Flow Lines Revealing Filling Pattern Issues

Flow lines, also known as weld lines, are streaks or patterns visible on the surfaces of injection molded parts. They reveal the progression of the plastic melt flow front as material filled the mold tool. Potential causes of flow lines are low injection speed and fill velocity that allows the flow front to cool prematurely, low melt temperature that increases viscosity and interrupts flow, or inadequate venting that traps gases and hinders flow.

Solutions for minimizing flow lines focus on process adjustments to smooth out filling. Increasing fill speed provides more momentum for the flowing material. Raising barrel and melt temperatures keeps the plastic more fluid as it travels through the mold.

Adding extra vents or modifying vent locations prevents trapped gases from interrupting flow and cooling the leading edges.
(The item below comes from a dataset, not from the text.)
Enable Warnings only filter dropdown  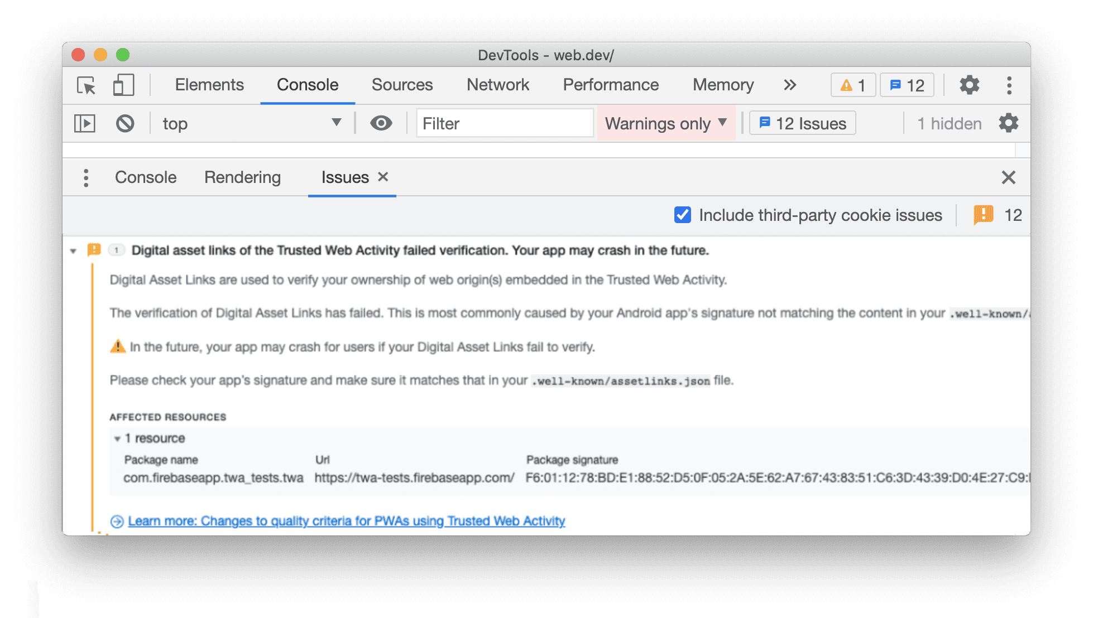pos(667,122)
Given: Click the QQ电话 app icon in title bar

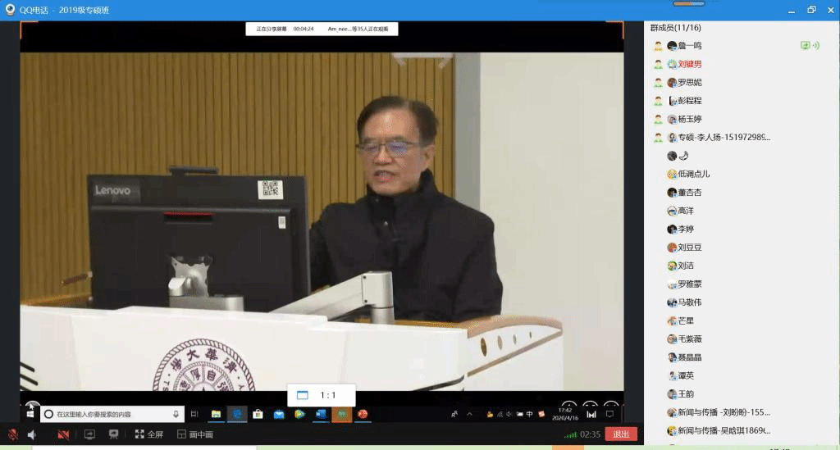Looking at the screenshot, I should coord(9,9).
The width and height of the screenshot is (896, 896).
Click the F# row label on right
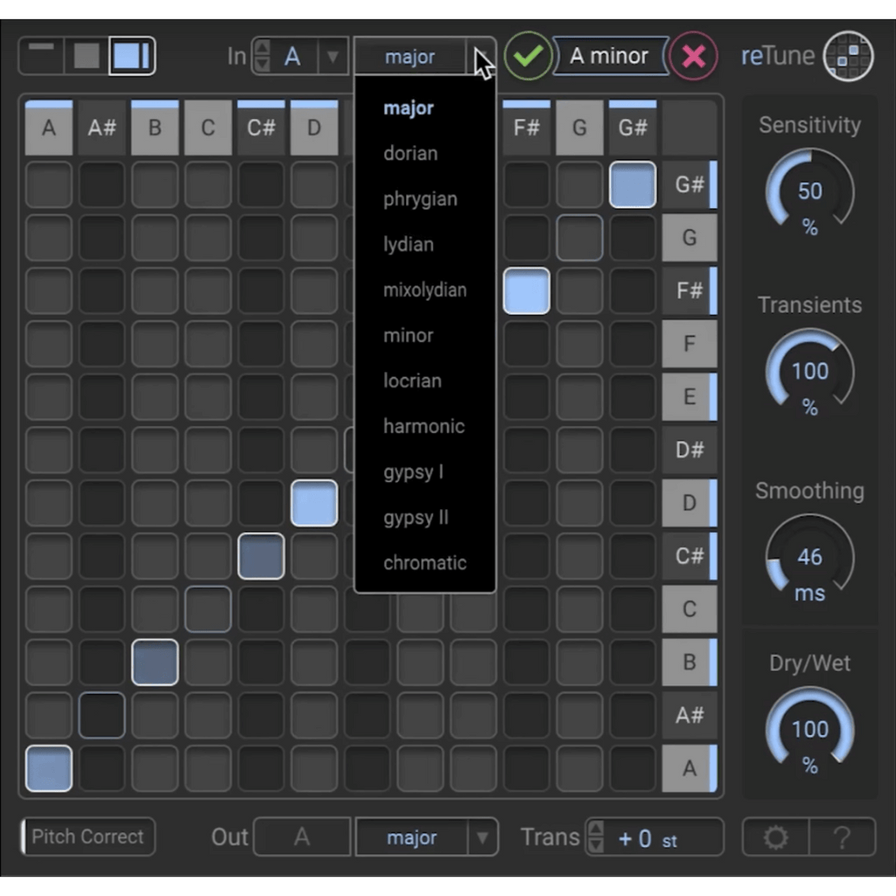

Introducing flow leaders and enhanced contours into the mold tool itself can also help divert and reconverge flow fronts to minimize visible weld lines.

Jetting Weld Lines

Jetting defect describes severe flow lines that appear as pronounced weld line markings from the fast-moving plastic melt flow rebounding and folding back on itself.

Jetting most often occurs on wide flat surfaces without obstructions when the high velocity flow impacts a slower moving front and rebounds rather than combining smoothly. Solutions for reducing jetting focus on slowing and smoothing the filling pattern.
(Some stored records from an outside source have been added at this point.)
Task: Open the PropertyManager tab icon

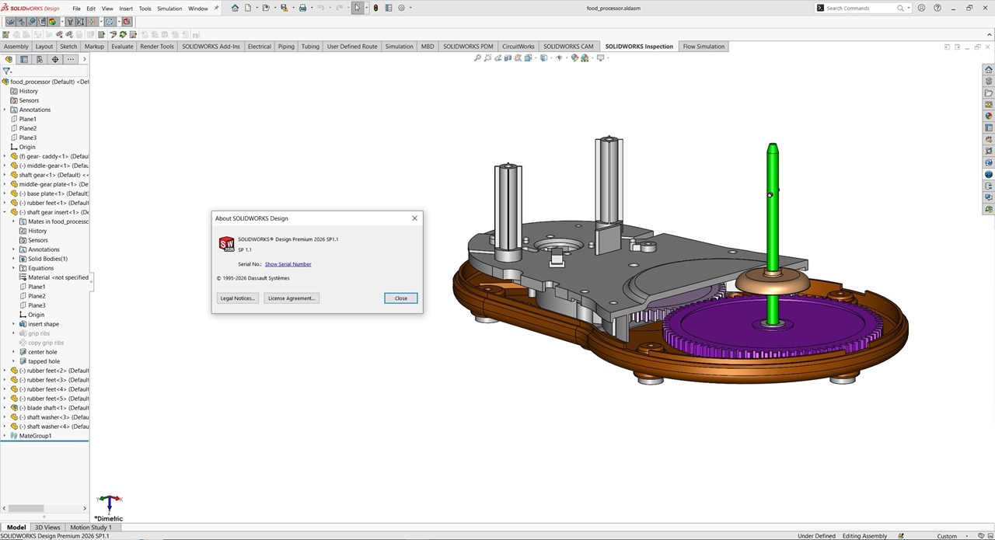Action: coord(24,59)
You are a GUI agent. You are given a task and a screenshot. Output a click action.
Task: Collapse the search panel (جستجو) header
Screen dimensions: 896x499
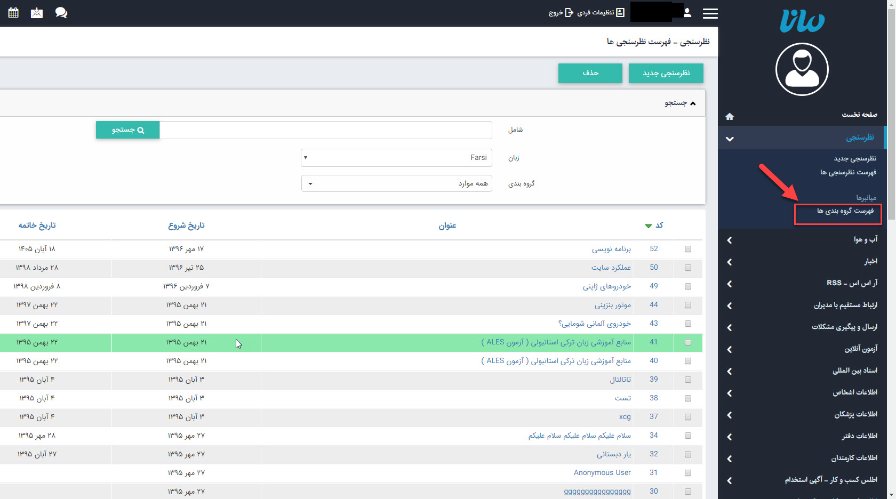679,103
Lower cavity injection pressure prevents the abrupt collisions. Higher melt temperatures keep the flow more fluid. Slower fill times allow the material to merge more gradually.

Altering gate locations introduces the flow into sections in a more controlled manner. Adding flow leaders or contours encourages the flow to gradually converge rather than jetting upon impact.

Gas Burn

Gas burn causes brownish streaks and discoloration in molded parts along the flow path front. This defect occurs when trapped gases such as air, water vapor, or volatiles in the melt become compressed and combust, partially burning the plastic material in spots.

Typical causes are inadequate drying of hygroscopic resin allowing moisture absorption, high melt temperature degrading material, regrind contamination, or poor venting.

Solutions for preventing gas burn defects include both removing the gas source and improving venting. Monitoring material moisture content and maintaining levels below the threshold through proper resin drying eliminates a primary gas source. Keeping melt temperatures and nozzle heats at supplier recommended minimums also avoids material degradation.

Contaminated regrind must be kept isolated from virgin resin. Additional vents incorporated at optimal locations provide an escape path for trapped gases to prevent burning discolorations.

Interpreting Weld Lines

Weld lines in injection molded components refer to the interface where two separate melt flow fronts converged within the mold cavity before freezing. Much like flow lines, prominent weld lines indicate issues with internal knit lines and merging of the filling pattern flows.

Optimizing process settings such as fill speed, pressure, melt temperature, and venting locations helps reduce weld lines by smoothing the convergence of flow fronts. Altering gate positions or adding additional gates changes how the cavity is filled and can eliminate problem knit lines.

Streamlining part geometries to avoid drastic flow obstructions and variations in wall thickness also enhances flow front merging. In some cases, a small witness line may still remain at flow interfaces even with process optimization.

Importance of Machine

Maintenance While adjusting process settings can resolve many injection molding defects and flaws, component wear and regular maintenance of the equipment is also critical for consistency.

Normal fatigue of common wear parts like nozzle tips, check valves, seals, and clamp mechanism components can degrade performance and quality over time.

Preventative maintenance procedures and scheduled replacement of standard consumable tooling components ensures machines remain capable of producing high quality parts throughout long production runs.

In summary, recognizing injection molding defects points to flaws in the overall process. Addressing these common defects through parameter adjustments, tooling fixes, resin changes, and maintenance improves part quality and consistency.